Here’s a security fix that sounds small but matters a lot: Hermes now catches .env files regardless of their letter case.
The commit: fix(dashboard): make .env sensitive-file guard case-insensitive.
The Problem
Hermes’s dashboard has a managed-files API that blocks .env files — you can’t upload or share files containing secrets through the web interface. But the guard was case-sensitive. It blocked .env but not .ENV, .Env, or .eNv.
On case-insensitive filesystems (Windows, macOS), these are all the same file. A user or agent could rename .env to .ENV and upload it straight through the guard.
Two Layers of Protection
The fix includes two changes:
fix(dashboard): block .env files from managed-files API— blocks the direct upload pathfix(dashboard): use pattern match for .env sensitive file guard— uses case-insensitive pattern matching instead of exact string comparison
Between them, Hermes now catches .env in any casing, on any filesystem, through any upload path.
Why This Is Important
Most security fixes get attention for being complex.
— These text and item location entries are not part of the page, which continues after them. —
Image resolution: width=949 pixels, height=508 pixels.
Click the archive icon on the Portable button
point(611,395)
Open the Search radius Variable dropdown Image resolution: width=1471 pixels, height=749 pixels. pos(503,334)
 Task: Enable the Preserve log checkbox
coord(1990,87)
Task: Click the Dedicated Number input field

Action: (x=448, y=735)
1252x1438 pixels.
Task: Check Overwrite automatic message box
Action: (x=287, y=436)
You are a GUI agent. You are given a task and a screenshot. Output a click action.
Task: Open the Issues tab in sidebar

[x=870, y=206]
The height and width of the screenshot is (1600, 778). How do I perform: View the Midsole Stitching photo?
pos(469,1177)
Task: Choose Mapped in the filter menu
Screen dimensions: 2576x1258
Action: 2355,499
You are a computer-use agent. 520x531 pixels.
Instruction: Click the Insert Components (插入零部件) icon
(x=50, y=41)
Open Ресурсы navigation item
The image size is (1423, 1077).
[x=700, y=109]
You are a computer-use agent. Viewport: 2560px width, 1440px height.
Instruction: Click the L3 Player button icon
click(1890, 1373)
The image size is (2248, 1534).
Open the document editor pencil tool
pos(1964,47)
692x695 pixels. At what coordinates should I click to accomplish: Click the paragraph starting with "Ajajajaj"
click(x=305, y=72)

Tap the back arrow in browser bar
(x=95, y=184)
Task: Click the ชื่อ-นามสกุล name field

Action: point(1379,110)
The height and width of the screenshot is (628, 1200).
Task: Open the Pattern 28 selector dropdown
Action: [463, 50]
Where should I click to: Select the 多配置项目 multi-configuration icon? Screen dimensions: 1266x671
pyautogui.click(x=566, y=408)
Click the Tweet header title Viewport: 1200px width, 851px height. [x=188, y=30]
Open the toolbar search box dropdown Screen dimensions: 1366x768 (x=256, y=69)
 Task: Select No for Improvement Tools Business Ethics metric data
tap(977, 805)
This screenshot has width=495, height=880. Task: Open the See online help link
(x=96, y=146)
This one matters for being simple. The most dangerous security bugs aren’t the sophisticated exploits — they’re the obvious gaps that everyone assumed were covered.
Hermes’s credential guard system is one of its strongest security features. The case-insensitive .env fix closes a gap that existed since the guard was introduced. It’s the kind of attention to detail that suggests the Hermes team thinks like security engineers, not just feature developers.